Emily Hood delivers a presentation to staff at the Star Tribune

RJI Student Innovation Fellow builds analytics tool for Minnesota’s largest newspaper

Emily Hood, a senior at the Missouri School of Journalism, saw many months of work come to fruition in December, when the Star Tribune — the largest newspaper in Minnesota — launched a Slackbot that streamlines the newsroom’s access to analytics.

The project began during Hood’s Student Innovation Fellowship through the Donald W. Reynolds Journalism Institute, serving as part of a larger initiative at the Star Tribune to transition to more digital-focused workflows. But when the 12-week term of her fellowship came to an end, the outlet asked her to stay on a part-time basis to finish the work, allowing Hood to see the vision through to the end.

“Emily did a great job coming in and understanding the newsroom’s needs quickly,” said Frank Bi, director of tools and technology at the Star Tribune and Hood’s boss. “She did several dozen interviews in her first few weeks, talking with folks throughout the company to understand where we were and where we needed to go, and she stayed on to make sure we achieved our ambitions.”

The end result was a Slackbot, known as Striblytics, that unites data like page views, where and how users are accessing content, and the amount of time readers spend on stories, allowing reporters and editors to get all their analytics through the Slack app and easily compare the performance of a story against newsroom averages. Previously, staff would have to gather this information from various different sources, such as Google Analytics and Chartbeat, making it difficult to contextualize the results and compare them across the newsroom.

“A lot of reporters and editors didn’t necessarily know what analytics numbers were typical for our newsroom and our audience,” Hood said. “We wanted to help our very talented people better understand what is working and what isn’t so they can replicate good decisions.”

Emily Hood standing in front of the Star Tribune sign in downtown Minneapolis

Along the way, Hood wrote articles for rjionline.org to help other newsrooms benefit from the insights and strategies she developed with her team at the Star Tribune in the course of building Striblytics.

“Emily did amazing work at the Star Tribune building the Slackbot and diving into product strategy,” said Kat Duncan, director of innovation at RJI. “She really embraced the innovation fellowship, which strives to let students experiment, build and innovate during their time in professional newsrooms. Her work is a great example of what we hope every newsroom gets to experience by working with our RJI Student Innovation Fellows.”

For Bi, it was the emphasis on the internal or ”behind the scenes” work at his publication that he most appreciated about the fellowship program.

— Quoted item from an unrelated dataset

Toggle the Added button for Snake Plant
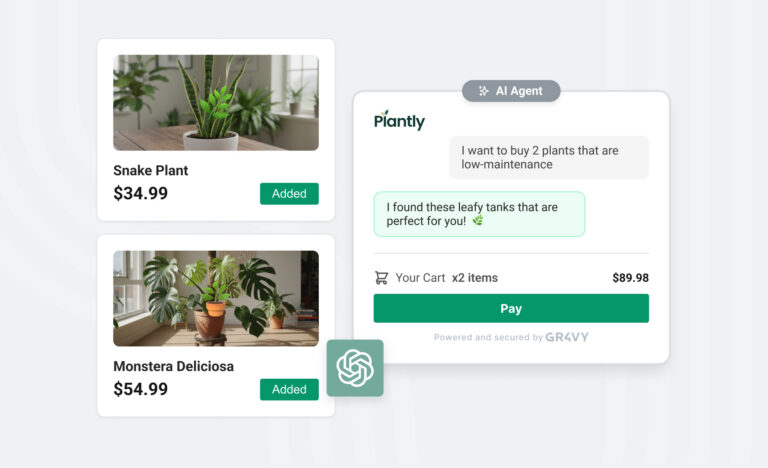 [x=289, y=194]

“The focus and scope of this fellowship really allows the host newsroom to gain from someone who has one foot in product and one foot in the newsroom, which is something really all news organizations are striving to do,” Bi said. “It’s not reporting, but it brings more of a product mindset into the newsroom. To be able to focus on that — to understand that a lot of the work has to happen behind the scenes — is really valuable.”

Hood, on the other hand, emphasized the support she received from both the Star Tribune and RJI. She noted that the project was a team effort and granted her the flexibility she needed to come away with both a functional work product and an invaluable, on-the-job educational experience.

“I really appreciated getting the freedom to explore and learn a lot that I hadn’t learned before,” Hood said. “I learned a whole new programming language through this project, and there was a team of six or seven people teaching me to code things and helping me work around the newsroom. I’m excited to see where we take it from here.”

Hood said she is still working on a few new features that she hopes to implement by the end of the spring semester, when she will graduate with her bachelor’s degree from the School of Journalism. Currently a student in Professor Damon Kiesow’s news product capstone course, she hopes to find a job that will allow her to continue to benefit from the kind of news product mentorship she has received at the School, at RJI and at the Star Tribune.

With a tool like Striblytics on her resume, the future is looking bright.